Proving $\sqrt{n} \le \sqrt[n]{n!}$

Question

I need to prove one thing: $$ n \ge 1: \sqrt{n} \le \sqrt[n]{n!} \le \frac{n + 1}{2} $$

The second part: $$ \sqrt[n]{n!} \le \frac{n + 1}{2} $$ is easy to proof.But the first is more complicated. Help please.

Answer 1

Hint: Show that, for integers $k$ such that $1\leq k\leq n$, $k(n+1-k)$ has a minimum when $k=1$ or $k=n$.
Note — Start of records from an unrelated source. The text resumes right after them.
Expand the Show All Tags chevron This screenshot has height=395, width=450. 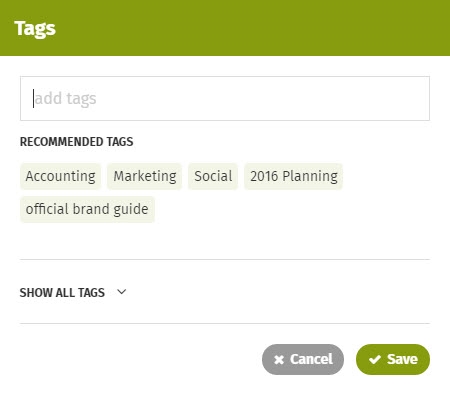[x=122, y=292]
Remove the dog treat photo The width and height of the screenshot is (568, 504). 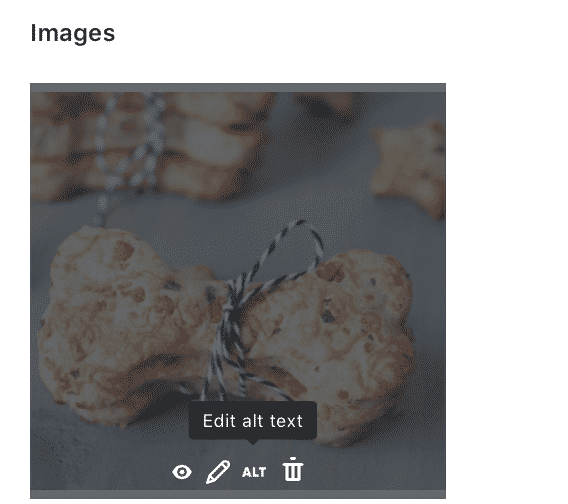[x=293, y=470]
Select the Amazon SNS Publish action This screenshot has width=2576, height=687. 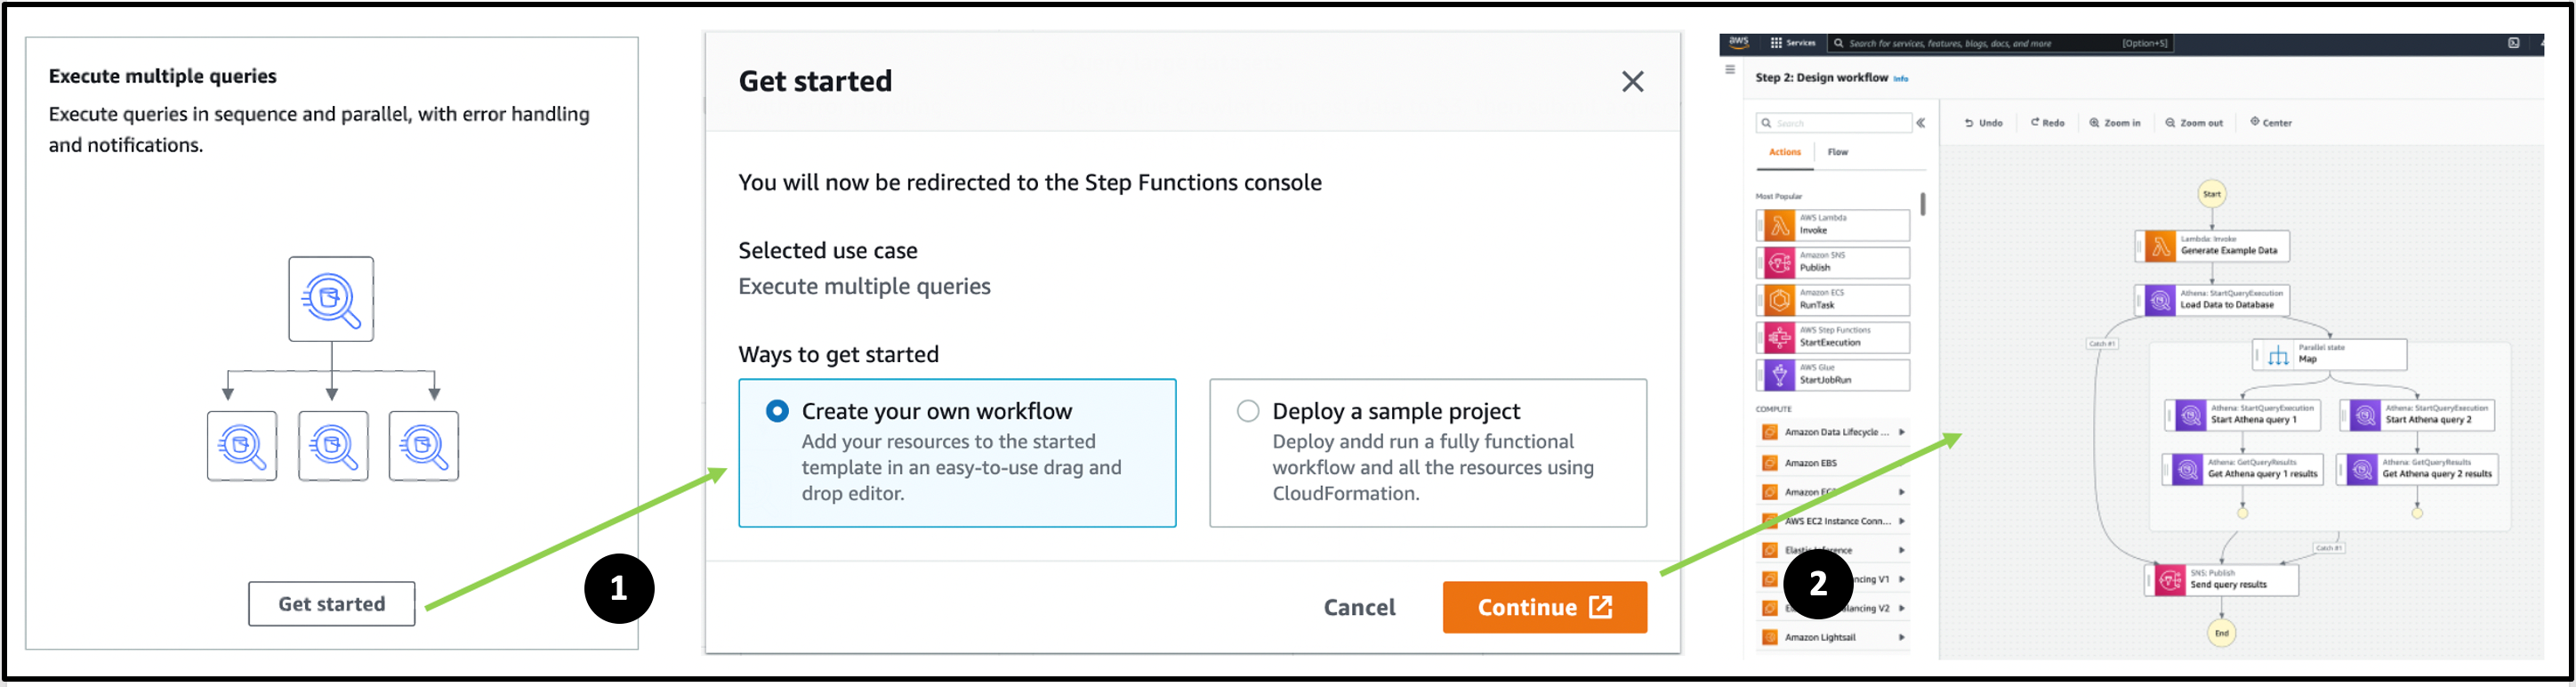point(1833,262)
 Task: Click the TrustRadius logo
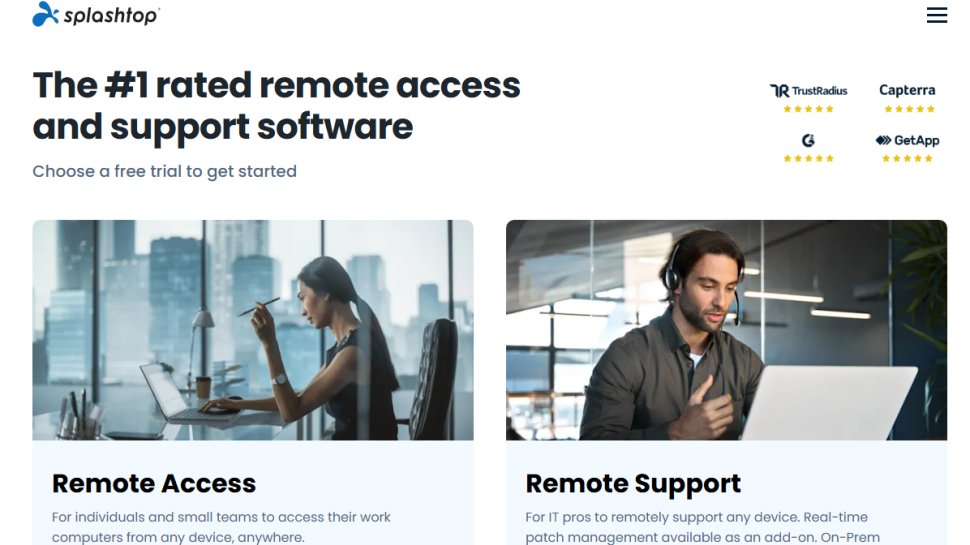pos(809,91)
So: $$n!\cdot n!=(1\cdot n)\cdot(2\cdot (n-1))\cdots((n-1)\cdot 2)\cdots(n\cdot 1)\geq n^{n}$$

[Essentially, $f(x)=x(n+1-x)$ is increasing for $x<\frac{n+1}{2}$ and decreasing for $x>\frac{n+1}{2}$.]

Answer 2

Showing the first is equivalent to showing that $$n^{n/2} \leq n!$$ We may approach this by taking logarithms and comparing to an integral, i.e., \begin{align} \ln(n!) &= \sum_{k=1}^n \ln(k)\\ &\geq \int_1^n \ln(x)\;dx = \left[x \ln(x) - x\right]_1^n\\ &= n\left(\ln(n)-1\right) + 1\\ &\geq n \frac{\ln(n)}{2} \end{align} For $n \geq e^2$, which follows because $$ \left(\ln(n) -1 \right) - \frac{\ln(n)}{2} = \tfrac12 \ln(n) - 1$$ which is increasing and has a root at $e^2$.

For $n < e^2 < 8$ you could just show this from direct computation.

It follows that:

$$\ln(n!) \geq \frac{n}{2}\ln(n) = \ln(n^{n/2})$$

and by the monotonicity of $\ln(x)$, $$n^{n/2} \leq n! \implies \sqrt{n} \leq \sqrt[n]{n!}$$